# Smoked Salmon Filets w/ Apricot Glaze Qview



## fbi van outside (Jan 26, 2015)

So we had some really warm weather this past weekend in Southern California. I smoked a couple salmon filets and chipotle bacon wrapped chicken breasts for dinner last night.

I brined the salmon using water, kosher salt, granulated garlic, and brown sugar for a few hours. Then rinsed, patted dry and let set out for a couple hours. Then I added a rub from a favorite local BBQ joint:













Salmon Fillets.jpg



__ fbi van outside
__ Jan 26, 2015






I smoked them on my Brinkman using a little pecan wood at approximately 180 degrees for about 40 - 50 minutes. The last 20 minutes I brushed on apricot jam mixed with some dry rub.













Glazed salmon.jpg



__ fbi van outside
__ Jan 26, 2015






The salmon came out nice and tender. The apricot glaze with a hint of pecan mixed in with a dry rub came was pleasant:













Final cut salmon.jpg



__ fbi van outside
__ Jan 26, 2015






We decided to make a bed of salad to go with the salmon.

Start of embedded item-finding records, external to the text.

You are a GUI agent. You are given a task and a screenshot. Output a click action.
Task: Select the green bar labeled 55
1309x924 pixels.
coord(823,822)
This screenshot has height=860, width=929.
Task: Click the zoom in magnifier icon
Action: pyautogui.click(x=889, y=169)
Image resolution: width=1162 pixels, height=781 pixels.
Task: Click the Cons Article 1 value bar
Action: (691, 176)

We used kale, spinach, avocado and squash. We used a soy-ginger dressing we got from Costco. Nice meal. Now that I'm thinking about it, I should have had a glass of white wine with:













Salmon salad.jpg



__ fbi van outside
__ Jan 26, 2015






What's funny is this past weekend it was in the low 80s. Today it's cold and rainy so no smoking or grilling for me


----------



## themule69 (Jan 26, 2015)

That looks GREAT!

Happy smoken.

David


----------



## leah elisheva (Jan 28, 2015)

Sounds good! Cheers! -Leah


----------